We collected detailed demographic and clinical data from all the participants, including age, sex, age of onset, disease duration, tremor response to alcohol, any associated comorbidities, and family history of ET. We conducted neurological examinations to differentiate between ET and ET-Plus and to assess tremors in the upper/lower limbs, head, voice, and tongue in resting, postural, and kinetic states. Soft neurological signs, including questionable dystonia, tandem gait impairment, bradykinesia, rigidity, oculomotor abnormalities, ataxia, primitive reflexes, forgetfulness, and mild cognitive impairment (MCI), were carefully examined as per the criteria mentioned by previous researchers and when there was a lack of consensus between the two examiners regarding their presence [16-18]. We assessed tremor severity via The Essential Tremor Rating Assessment Scale (TETRAS), which assesses daily living activities and performance. The Fahn‒Tolosa‒Marin Clinical Rating Scale (FTMRS) was used to assess the disability and severity of tremors.

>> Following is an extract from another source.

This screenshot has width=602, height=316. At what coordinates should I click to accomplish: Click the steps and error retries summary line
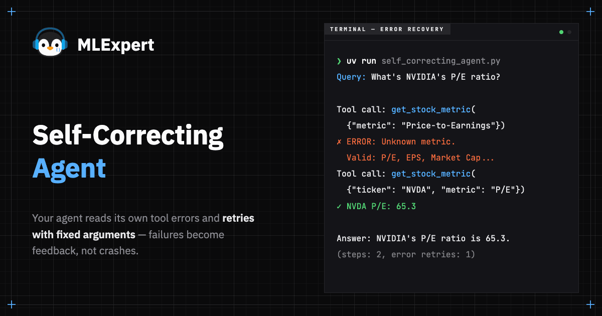(x=406, y=254)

After the inclusion of patients, clinical assessments of sleep disorders were performed to reveal their previous history of RLS, RBD, other parasomnias, insomnia, and sleep-disordered breathing. We assessed sleep disturbances using the PSQI, with a score more than 5 indicating poor sleep quality [19], the ESS for excessive daytime sleepiness [20], the Mayo Sleep Questionnaire (MSQ), for the assessment of RLS, the periodic limb movements (PLMs), the RBD, sleepwalking, obstructive sleep apnea (OSA), and sleeprelated leg cramps [21], the Berlin questionnaire for OSA risk22 and the International RLS Questionnaire to assess RLS severity [23]. The Generalized Anxiety Disorder Scale 7 (GAD-7) and Patient Health Questionnaire-9 (PHQ-9) were used to assess anxiety and depression, respectively. Additionally, thyroid function tests, copper and ceruloplasmin levels, random blood sugars, and an magnetic resonance imaging (MRI) of the brain were performed to exclude alternative tremor causes.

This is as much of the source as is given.